> _WORK REQUIRED_: With pictures omitted, the line containing "This screenshot has width=872, height=663." and all later lines of the records below are to be restated word for word.

⟨

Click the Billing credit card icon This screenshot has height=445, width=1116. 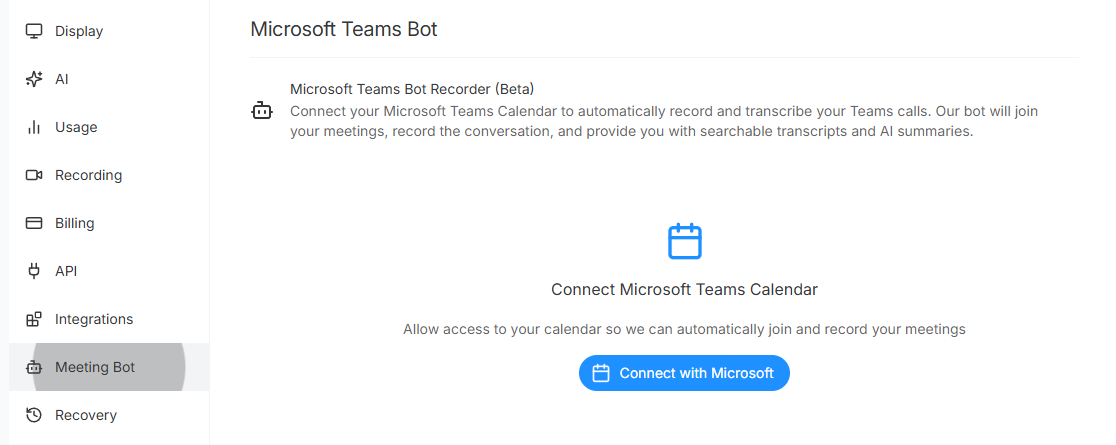[34, 223]
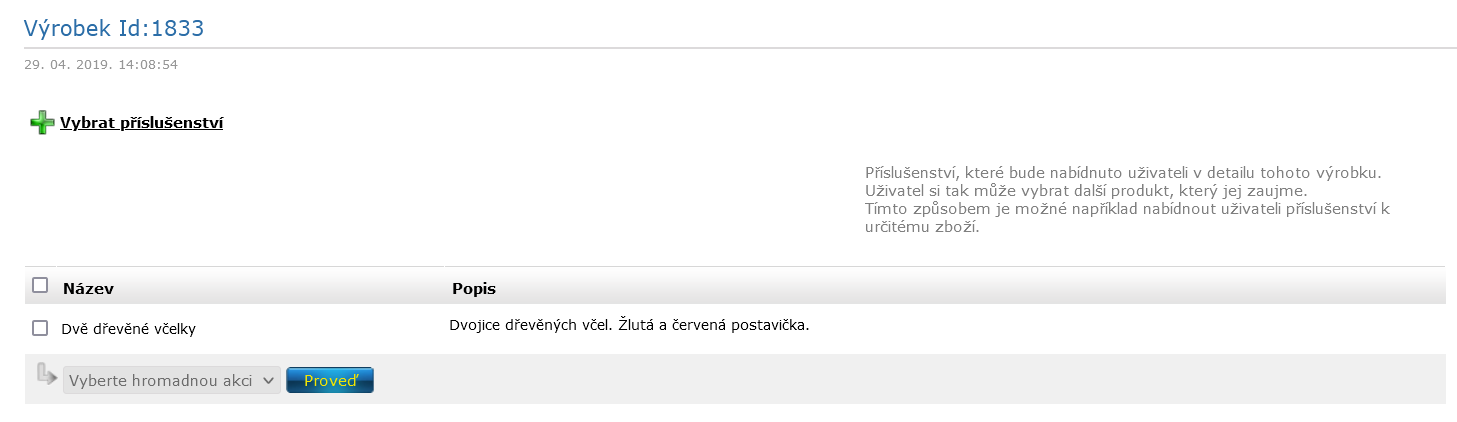Click empty area of gray bulk-action bar
Viewport: 1457px width, 422px height.
(x=900, y=379)
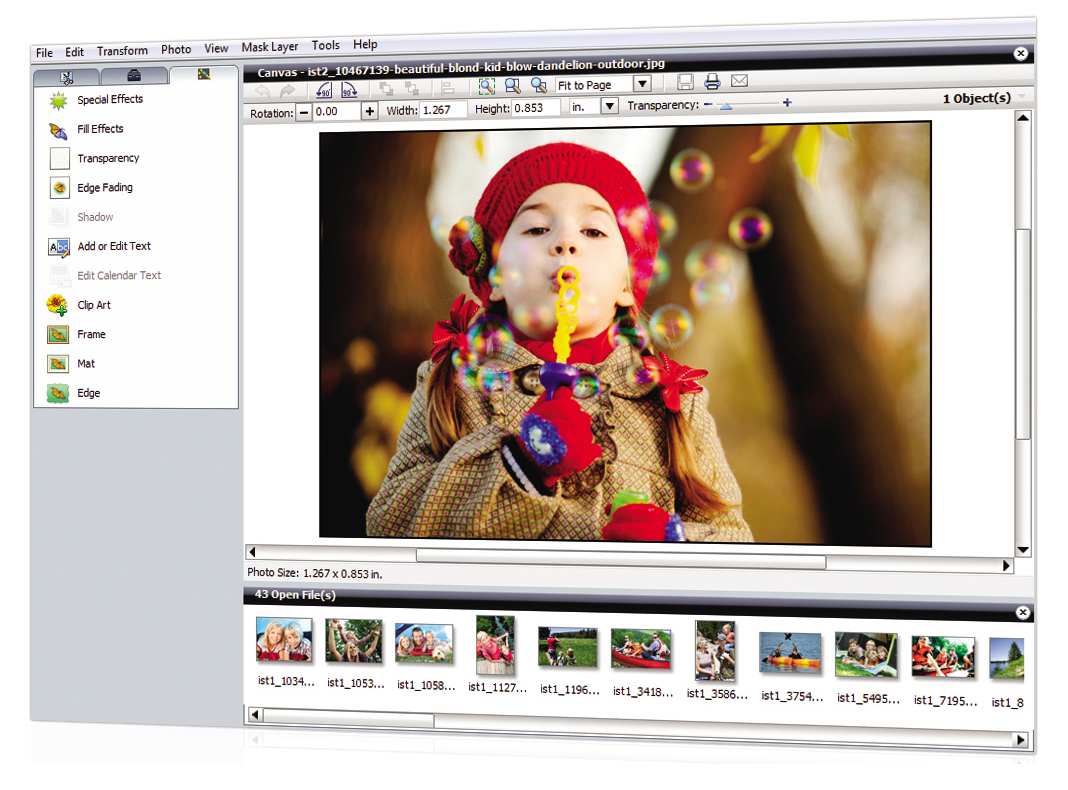Decrease rotation with the minus button

[x=303, y=113]
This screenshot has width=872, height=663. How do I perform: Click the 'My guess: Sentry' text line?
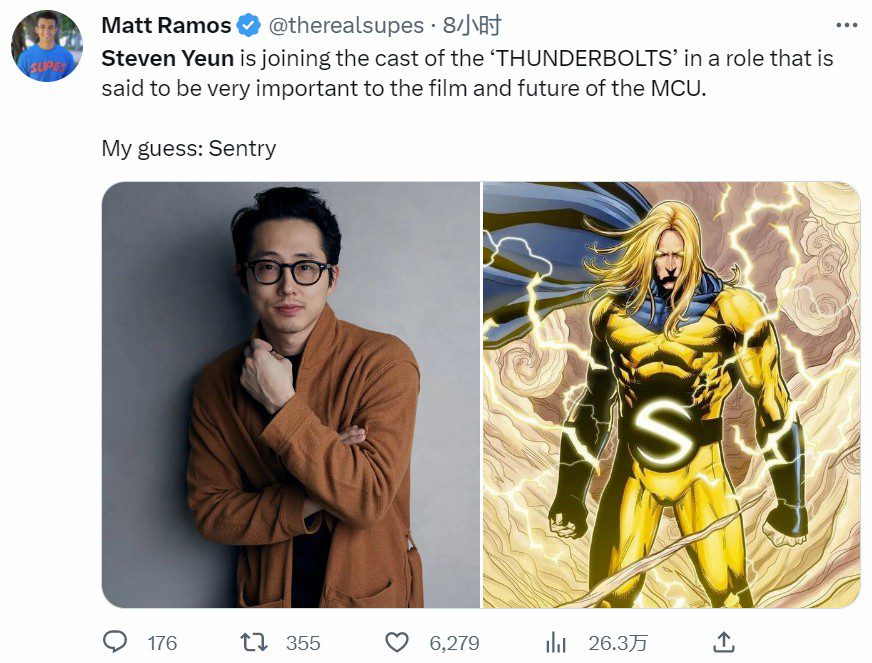pyautogui.click(x=189, y=149)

⟩

> _ANSWER SPACE_:
This screenshot has width=872, height=663. How do I perform: Click the 'My guess: Sentry' text line?
pyautogui.click(x=189, y=149)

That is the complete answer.